Hacker News new | past | comments | ask | show | jobs | submit login

When I was like 12 or so, I had a thought that if we can calculate everything, we could be living in a full blown simulation.

To be honest, like 30y later, I still go back to that nagging thought _a lot_.




The thought that sticks in my mind is mathematical realism; if we can prove the mathematical existence of the outcome of a simulation (nothing harder than inductively showing that the state of a simulation is well-defined at state S for the first and all successive S) then what's the difference between things in the simulation actually existing v.s. possibly existing? All of the relationships that matter between states of the simulation are already proven to exist if we looked at (calculated) them, so what necessary property can we imagine our Universe having that the possible simulation does not?


> so what necessary property can we imagine our Universe having that the possible simulation does not?

★ ★ ★ ★

• [Exercise 1] In the Hacker News thread about living in a simulation, what view does the second comment say sticks in the writer's mind?
• [Exercise 2] Write the next part of the Hacker News thread about living in a simulation, continuing from its last line as a reply to the quoted question.

• [Information supplied]
★ ★ ★ ★

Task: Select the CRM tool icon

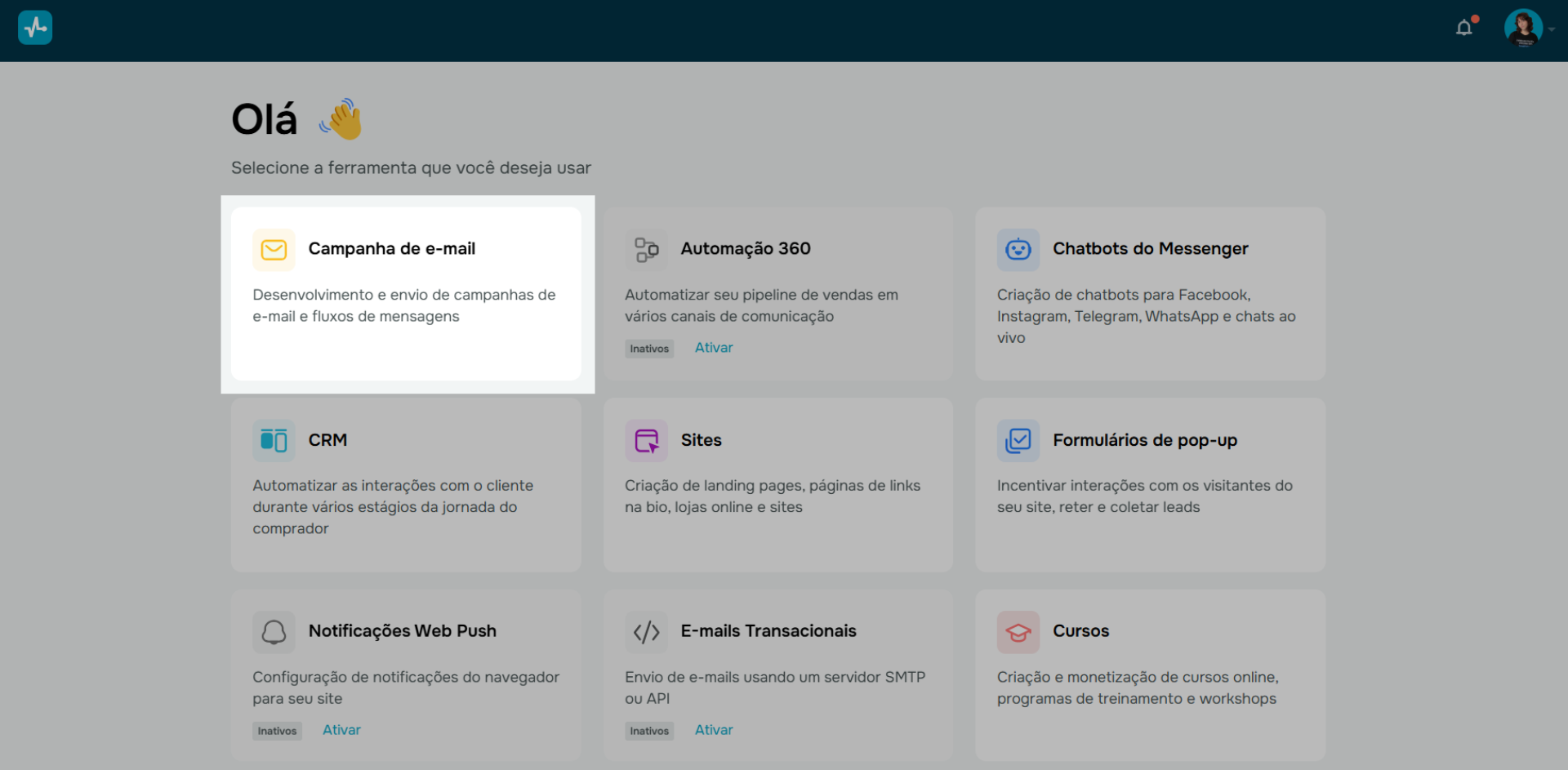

★ ★ ★ ★

• [Expected answer 1] Mathematical realism.

• [Expected answer 2]
It lacks the magical spark, the qualia, the spirit, the transcendent. Or what people like to imagine makes our own reality special. Our own reality cannot be understood because it's such a hard problem, and it "feels like something" (maybe like a bat?), while a simulation is just math on CPUs. Consciousness is a hard problem because it transcends physical sciences, it's so great that it can exist even outside the realm of verification. /s

Hope you forgive the rant, it's just amazing how much philosophy can come from the desire to fly above the mechanics of life. But what they missed is that the reality of what happens inside of us is even more amazing than their imaginary hard problem and special subjective experience. The should look at the whole system, the whole game, not just the neural correlates. What does it take to exist like us?


A simulated hurricane doesn't kill anyone.

But it may be possible that there's no such thing as "simulating" intelligence. If you do certain calculations, that is "intelligent." Same for consciousness, etc.


A simulated hurricane would kill simulated people.


Think of simulated children! Oh the simulated pain..


"We live inside a dream."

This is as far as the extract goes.